Lateral length in centimeters of scions and cotyledonary shoots of 46-d-old rms1-2 and cv Weitor Y-grafted plants. Inset is a diagram of the graft-combinations; shaded areas indicate mutant tissue, black areas indicate WT tissue, and horizontal white lines indicate graft unions. Data shown are means + se; n = 6 to 12, except for graft-combination rms1-2/WT, where only two plants had a cotyledonary shoot.
Table I.
TLL, total stem length (TL), and no. of leaves expanded (LE) of the scion and cotyledonary shoot of 46-d-old rms1-2 and Weitor Y-grafted plants
| Graft Combination | TLL | Scion
|
Cotyledonary Shoot
|
n | ||
|---|---|---|---|---|---|---|
| TL | LE | TL | LE | |||
| cm | node | cm | node | |||
| WT/WT | 57.6 ± 21.2 | 28.5 ± 4.2 | 12.5 ± 0.9 | 25.8 ± 2.4 | 11.4 ± 0.4 | 6 |
| rms1/WT | 27.0 ± 14.5 | 20.5 ± 7.5 | 12.0 ± 1.0 | 22.0 ± 2.0 | 11.0 ± 0.0 | 2 |
| WT/rms1 | 343.6 ± 83.8 | 19.4 ± 1.5 | 10.4 ± 0.4 | 29.2 ± 1.0 | 11.5 ± 0.3 | 10 |
| rms1/rms1 | 374.5 ± 60.6 | 26.2 ± 0.9 | 11.4 ± 0.4 | 25.1 ± 1.4 | 11.7 ± 0.3 | 12 |
TLL is the total length of all the laterals on both shoots. Data are means ± se. Lateral lengths of each shoot are shown in Figure 2.
Two-Rootstock Grafts
Plants with rootstocks of two different genotypes were obtained by grafting a wedge-cut scion between the oblique cut surfaces of two adjacent rootstocks. As expected, branching was profuse in rms1-2 self-grafted plants and almost absent in WT self-grafted plants (Fig. 3a). An 11-fold reduction in TLL was observed when rms1-2 scions were grafted with two cv Weitor rootstocks or to one cv Weitor and one rms1-2 rootstock (Fig. 3a). There was no significant difference among the TLLs of rms1-2/(rms1-2.WT), rms1-2/(WT.WT), and WT self-grafted plants [notation: scion/(rootstock.rootstock); Fig. 3a, P > 0.05].
Figure 3.
TLL (in centimeters) of rms1 and WT two-rootstock grafted plants. a, Forty-nine-d-old rms1-2 and cv Weitor plants. b, Forty-eight-d-old rms1-1 and cv Parvus plants. Inset is a diagram of the graft-combinations; shaded areas indicate mutant tissue, black areas indicate WT tissue, and vertical white lines indicate graft unions. Data shown are means + se; n = 6 to 14.

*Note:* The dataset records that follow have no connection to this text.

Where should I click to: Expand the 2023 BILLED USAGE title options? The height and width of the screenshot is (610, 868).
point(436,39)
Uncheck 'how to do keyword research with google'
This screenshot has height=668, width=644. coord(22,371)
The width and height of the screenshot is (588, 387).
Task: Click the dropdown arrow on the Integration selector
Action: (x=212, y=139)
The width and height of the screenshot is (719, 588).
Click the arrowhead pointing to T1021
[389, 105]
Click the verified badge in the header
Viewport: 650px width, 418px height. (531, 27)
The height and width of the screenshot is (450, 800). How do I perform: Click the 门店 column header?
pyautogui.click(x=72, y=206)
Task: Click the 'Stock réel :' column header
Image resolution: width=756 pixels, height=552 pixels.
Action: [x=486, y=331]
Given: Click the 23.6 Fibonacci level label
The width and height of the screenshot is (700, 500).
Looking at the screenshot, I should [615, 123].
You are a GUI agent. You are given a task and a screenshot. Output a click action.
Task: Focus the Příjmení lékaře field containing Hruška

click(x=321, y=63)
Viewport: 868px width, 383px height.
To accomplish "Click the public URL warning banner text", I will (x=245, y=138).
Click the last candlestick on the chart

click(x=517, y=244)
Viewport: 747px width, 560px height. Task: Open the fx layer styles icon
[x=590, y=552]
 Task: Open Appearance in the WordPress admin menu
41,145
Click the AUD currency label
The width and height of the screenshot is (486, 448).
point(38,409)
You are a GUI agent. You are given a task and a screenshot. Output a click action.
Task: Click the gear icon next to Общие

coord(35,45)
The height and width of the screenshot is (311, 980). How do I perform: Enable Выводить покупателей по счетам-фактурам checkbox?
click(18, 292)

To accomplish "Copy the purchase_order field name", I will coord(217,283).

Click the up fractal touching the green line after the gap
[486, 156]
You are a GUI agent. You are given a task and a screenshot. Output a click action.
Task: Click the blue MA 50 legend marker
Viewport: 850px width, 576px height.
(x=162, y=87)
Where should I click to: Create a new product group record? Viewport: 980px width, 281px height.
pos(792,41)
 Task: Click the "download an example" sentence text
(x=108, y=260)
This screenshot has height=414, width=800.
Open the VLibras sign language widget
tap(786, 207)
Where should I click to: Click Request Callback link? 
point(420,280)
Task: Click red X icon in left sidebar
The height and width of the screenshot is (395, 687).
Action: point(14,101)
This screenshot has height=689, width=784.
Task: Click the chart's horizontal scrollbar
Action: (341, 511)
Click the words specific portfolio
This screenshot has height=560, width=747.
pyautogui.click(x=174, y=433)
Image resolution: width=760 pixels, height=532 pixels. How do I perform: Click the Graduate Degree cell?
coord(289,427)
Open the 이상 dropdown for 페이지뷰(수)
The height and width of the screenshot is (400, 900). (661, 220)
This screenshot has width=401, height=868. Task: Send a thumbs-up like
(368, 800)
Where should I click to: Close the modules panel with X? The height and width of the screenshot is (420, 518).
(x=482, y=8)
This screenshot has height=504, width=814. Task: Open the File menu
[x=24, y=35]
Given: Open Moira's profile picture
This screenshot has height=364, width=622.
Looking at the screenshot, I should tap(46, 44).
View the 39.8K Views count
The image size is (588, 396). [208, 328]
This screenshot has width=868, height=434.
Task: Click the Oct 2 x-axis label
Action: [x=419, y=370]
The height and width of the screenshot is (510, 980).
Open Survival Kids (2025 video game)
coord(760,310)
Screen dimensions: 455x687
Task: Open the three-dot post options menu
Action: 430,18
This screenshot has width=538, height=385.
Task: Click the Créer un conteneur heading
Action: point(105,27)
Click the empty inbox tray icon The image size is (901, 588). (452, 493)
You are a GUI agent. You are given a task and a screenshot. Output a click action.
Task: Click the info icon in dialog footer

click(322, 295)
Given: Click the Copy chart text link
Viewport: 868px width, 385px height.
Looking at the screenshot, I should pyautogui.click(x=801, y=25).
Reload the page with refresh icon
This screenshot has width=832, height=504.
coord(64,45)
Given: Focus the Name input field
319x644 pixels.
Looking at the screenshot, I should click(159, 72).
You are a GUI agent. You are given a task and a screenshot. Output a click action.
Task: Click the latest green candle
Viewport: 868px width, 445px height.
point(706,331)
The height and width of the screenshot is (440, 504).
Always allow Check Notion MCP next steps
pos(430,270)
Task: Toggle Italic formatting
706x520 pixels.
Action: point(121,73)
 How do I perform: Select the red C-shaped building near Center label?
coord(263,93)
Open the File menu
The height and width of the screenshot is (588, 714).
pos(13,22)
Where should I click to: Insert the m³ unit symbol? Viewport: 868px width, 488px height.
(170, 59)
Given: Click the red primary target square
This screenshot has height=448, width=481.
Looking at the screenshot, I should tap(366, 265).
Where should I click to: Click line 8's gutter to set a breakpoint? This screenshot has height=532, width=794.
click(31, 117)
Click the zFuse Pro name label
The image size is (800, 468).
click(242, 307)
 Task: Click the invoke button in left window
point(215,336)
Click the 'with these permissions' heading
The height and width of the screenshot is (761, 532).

Similar trends were observed in two-rootstock studies performed with the rms1-1 mutant and its progenitor, cv Parvus (Fig. 3b), except that cv Parvus rootstocks did not inhibit branching in rms1-1 scions to the same extent as cv Weitor rootstocks in rms1-2 scions. Although reduced about 3-fold, bud outgrowth in rms1-1 scions grafted to two cv Parvus rootstocks was still greater than in self-grafted cv Parvus plants (Fig. 3b). Grafting rms1-1 scions with rms1-1 and cv Parvus rootstocks reduced bud outgrowth about 2-fold, resulting in a phenotype intermediate between rms1-1 self-grafted plants and plants of rms1-1/(WT.WT) combination (Fig. 3b).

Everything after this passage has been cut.